Isn’t that the truth?
Sister Julienne! Oh how I love her!
Not a frock flick, but American Werewolf in London. It is a funny horror movie.
Believe it or not, “A Respectable Trade” is not a bad book (at least, not for PFG). Good story line, strong conflicts, social conscience, etc. “Other Boleyn Girl” was when PFG starting sinking, lower and lower and dot dot dot
I agree–very fine script, well acted, great costumes, important (and not well covered on screen) subject.
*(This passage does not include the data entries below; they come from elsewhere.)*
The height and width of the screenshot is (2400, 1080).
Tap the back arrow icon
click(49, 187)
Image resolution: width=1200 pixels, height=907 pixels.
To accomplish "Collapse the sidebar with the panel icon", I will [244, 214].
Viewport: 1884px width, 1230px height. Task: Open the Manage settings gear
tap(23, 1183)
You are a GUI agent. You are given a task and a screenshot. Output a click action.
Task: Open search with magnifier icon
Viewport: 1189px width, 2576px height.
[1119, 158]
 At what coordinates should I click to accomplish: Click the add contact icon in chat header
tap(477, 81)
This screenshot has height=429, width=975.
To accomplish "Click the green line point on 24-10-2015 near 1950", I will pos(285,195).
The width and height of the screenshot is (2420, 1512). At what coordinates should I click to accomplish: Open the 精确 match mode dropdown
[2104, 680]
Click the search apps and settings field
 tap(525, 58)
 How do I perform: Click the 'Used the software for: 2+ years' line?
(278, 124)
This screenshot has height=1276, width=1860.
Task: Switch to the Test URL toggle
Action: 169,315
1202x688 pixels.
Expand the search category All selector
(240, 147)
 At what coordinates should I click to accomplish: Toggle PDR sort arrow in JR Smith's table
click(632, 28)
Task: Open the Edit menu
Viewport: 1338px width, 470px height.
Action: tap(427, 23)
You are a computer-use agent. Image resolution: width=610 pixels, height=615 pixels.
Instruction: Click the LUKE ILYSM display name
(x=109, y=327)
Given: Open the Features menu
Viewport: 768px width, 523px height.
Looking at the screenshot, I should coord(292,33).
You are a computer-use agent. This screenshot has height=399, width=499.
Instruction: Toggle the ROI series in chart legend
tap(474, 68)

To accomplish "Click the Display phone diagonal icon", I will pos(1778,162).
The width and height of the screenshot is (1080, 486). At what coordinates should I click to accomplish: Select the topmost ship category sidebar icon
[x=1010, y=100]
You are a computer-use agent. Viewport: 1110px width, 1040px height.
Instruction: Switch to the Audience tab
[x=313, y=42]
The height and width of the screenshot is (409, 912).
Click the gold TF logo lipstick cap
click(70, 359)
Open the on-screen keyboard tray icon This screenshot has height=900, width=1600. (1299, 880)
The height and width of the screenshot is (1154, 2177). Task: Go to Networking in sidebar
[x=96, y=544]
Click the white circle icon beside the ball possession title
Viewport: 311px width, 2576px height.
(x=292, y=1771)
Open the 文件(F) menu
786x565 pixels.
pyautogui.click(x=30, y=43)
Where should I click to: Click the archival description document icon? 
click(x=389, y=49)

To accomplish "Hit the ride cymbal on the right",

I’ve always like her in anything she’s done. I’m going for “The Man in the Iron Mask,” not necessarily for the women’s costumes (the second one looks like the living room drapes with the pullbacks), but for Richard Chamberlain, one of the few men who could carry off the silly late 17th century costumes without looking like a total prat. Jenny Agutter has always been a class act on the screen.
I’m most familiar with her in Call the Midwife. I would like to see some of these other roles. Must search streaming services.
Would like to suggest one of my favorites, Susan Hampshire, for WCW. She was stellar in The Pallisers, also played Becky Sharpe in Vanity Fair, Fleur in Forsyte Saga, and starred in the Grand, as well as other frock flicks. Anna Massey is another of my favorites, with her roles in Mansfield Park, He Knew he was Right and the Pallisers among others.
She was in the First Churchills as Sarah and won an Emmy for it.
Thanks!
I simply love Jenny. She is a class act and thanks for the post so I can find more of her films to watch. I watched Logan’s Run recently, and she was just so pretty. And a wacky film at that!